In April 2020, AT&T’s (T) WarnerMedia segment plans to launch a new direct-to-consumer video streaming service called HBO Max.
WarnerMedia believes that its upcoming streaming service will require the distribution network of its parent company AT&T amid the streaming wars. AT&T has about 170 million direct subscriber relationships across its video, wireless, and fixed broadband platforms. WarnerMedia Entertainment’s chair, Robert Greenblatt, said, “In this new world we live in, I think unless you can get the scale, and unless you can reach millions and millions of people, I don’t think you really have a chance,” according to Reuters.
Market attracting new players
HBO Max will carry extensive programming content from WarnerMedia, including Friends, Game of Thrones, The Big Bang Theory, and original programming. The streaming service will face competition from Netflix, Hulu, Amazon Prime, the Walt Disney Company, YouTube, and Apple TV.
Comcast’s NBCUniversal is launching its own video streaming service called Peacock in 2020. Apple is launching Apple TV+, and Disney is launching Disney+ in November.
The Reuters report added that Apple “plans to offer its TV service, Apple TV+, for free for one year to anyone who buys a new Apple device, putting the programming in front of potentially 130 million or more iPhone users alone.”
As OTT (over-the-top) services continue to rapidly add customers, traditional pay-TV providers are losing customers. AT&T lost 778,000 traditional video customers in the second quarter. Comparatively, Charter Communications (CHTR) and Comcast (CMCSA) lost 141,000 and 224,000 traditional video customers, respectively.
AT&T’s DIRECTV NOW customers
Last month, AT&T rebranded its DIRECTV NOW OTT service as AT&T TV NOW. In the second quarter, the telecom company lost net 168,000 OTT subscribers. However, AT&T added 342,000 net OTT customers in the second quarter of 2018.

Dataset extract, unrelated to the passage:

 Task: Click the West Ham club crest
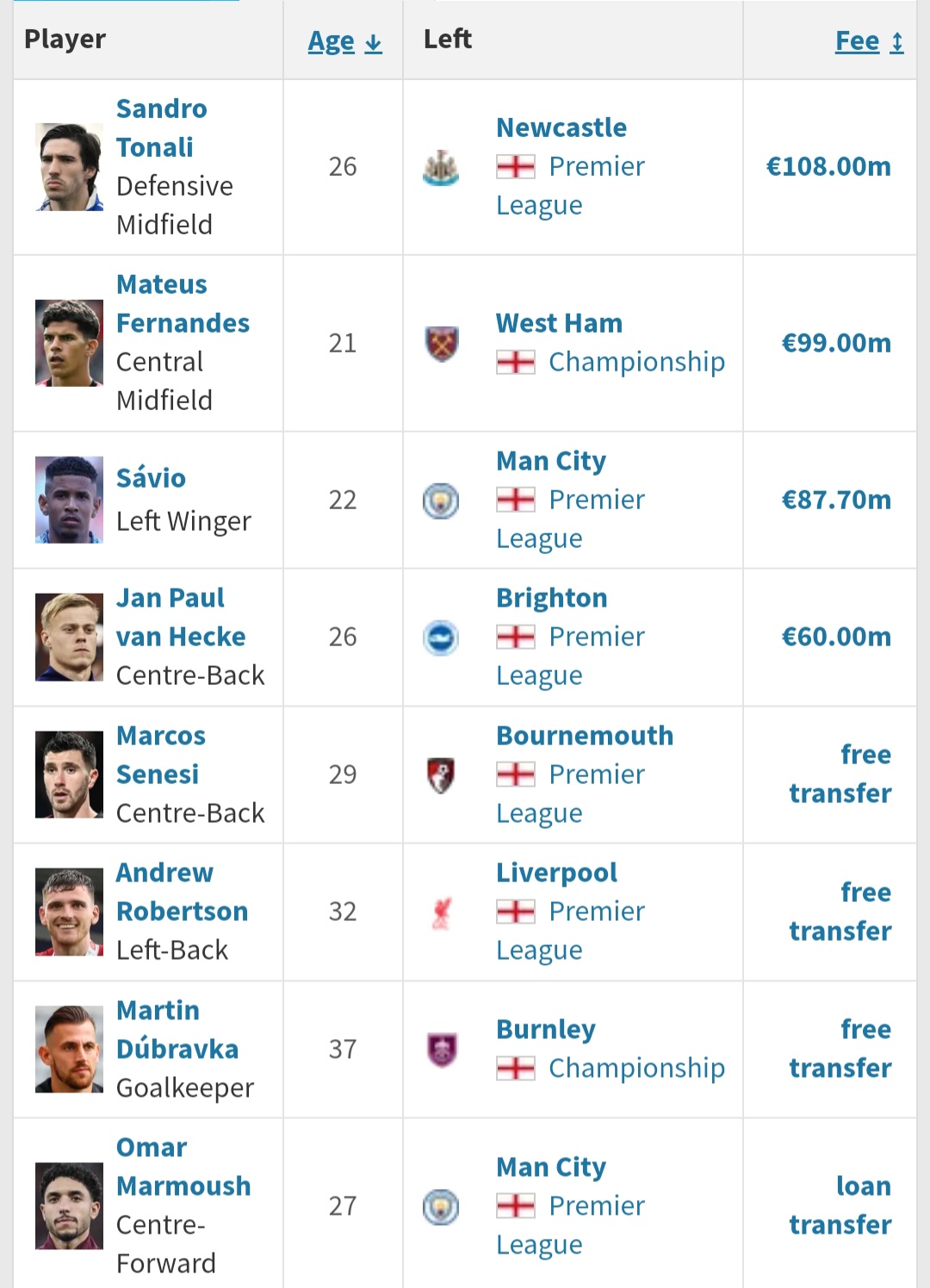point(442,344)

According to a CNET report, “AT&T is facing a lawsuit alleging it created fake customer accounts to make it look like DirecTV Now was seeing customer growth ahead of the company’s merger with Time Warner.”
Elliott Management’s stake in AT&T
AT&T is facing pressure from Paul Singer’s Elliott Management to justify its media strategy. Elliott criticized the mobile operator for its acquisitions of DIRECTV and Time Warner. The investment company also suggested that AT&T focus on its telecom roots and divest noncore operations such as DIRECTV. On Tuesday, AT&T’s COO, John Stankey, stated that the company doesn’t plan to sell its satellite TV division, DIRECTV. The company views DIRECTV “as central to its ambitions in streaming video.”

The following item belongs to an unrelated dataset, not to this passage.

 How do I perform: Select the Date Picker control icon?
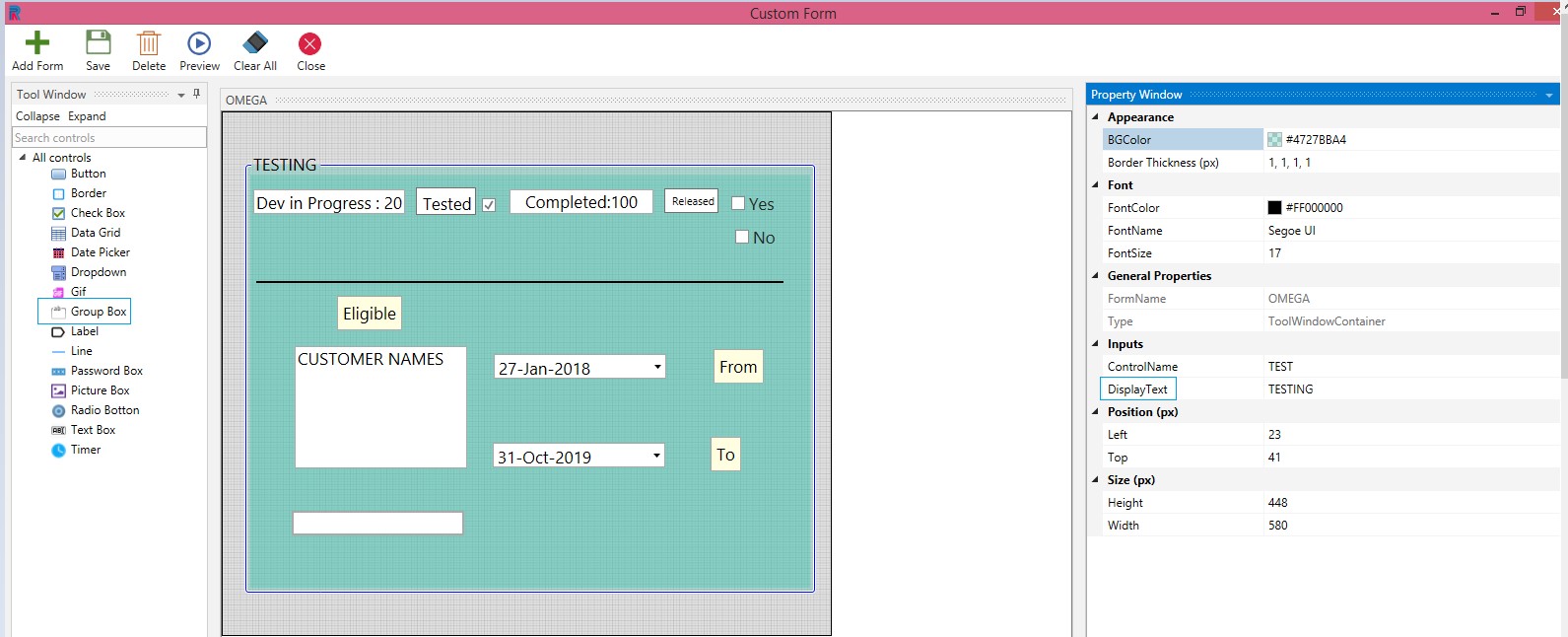tap(59, 253)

Analysts’ recommendations and target price
Among the 28 analysts tracking AT&T stock, 50% give it “buy” ratings. About 46% of analysts surveyed by Reuters recommend “holds,” and the remaining 4% of analysts recommend “sells.”

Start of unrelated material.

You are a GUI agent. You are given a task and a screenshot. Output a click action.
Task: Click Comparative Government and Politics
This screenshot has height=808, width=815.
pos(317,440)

Based on analysts’ estimates, the stock has a mean price target of $36.12, above its current price of $37.38. This difference implies an estimated downside of 3.4% for the next 12 months.
On September 26, AT&T stock closed at $37.38, which was unchanged from its September 25 closing price. The company has a $273.14 billion market cap. Plus, the stock is trading 3.54% below its 52-week high and 39.48% above its 52-week low.
Year-to-date, AT&T stock is up 31.0%. On September 26, AT&T’s share price closed 1.2%, 5.9%, and 10.6% above its 20-day, 50-day, and 100-day moving averages, respectively.
AT&T has an upper Bollinger Band level of $38.98. Its middle Bollinger Band level is $36.95, and its lower Bollinger Band level is $34.93. On September 26, AT&T stock closed near its middle Bollinger Band level, indicating that it was neither oversold nor overbought.
AT&T’s peers Sprint (S) and T-Mobile (TMUS) have gained 6.4% and 24.2%, respectively, year-to-date. On September 26, Sprint stock fell 2.37% and closed at $6.19. T-Mobile stock fell 1.01% and closed at $79.00. Sprint and T-Mobile have market caps of $25.34 billion and $67.50 billion, respectively.
On October 29, AT&T is scheduled to hold a special WarnerMedia event. During the event, investors expect the telecom company to unveil more details about its media strategy.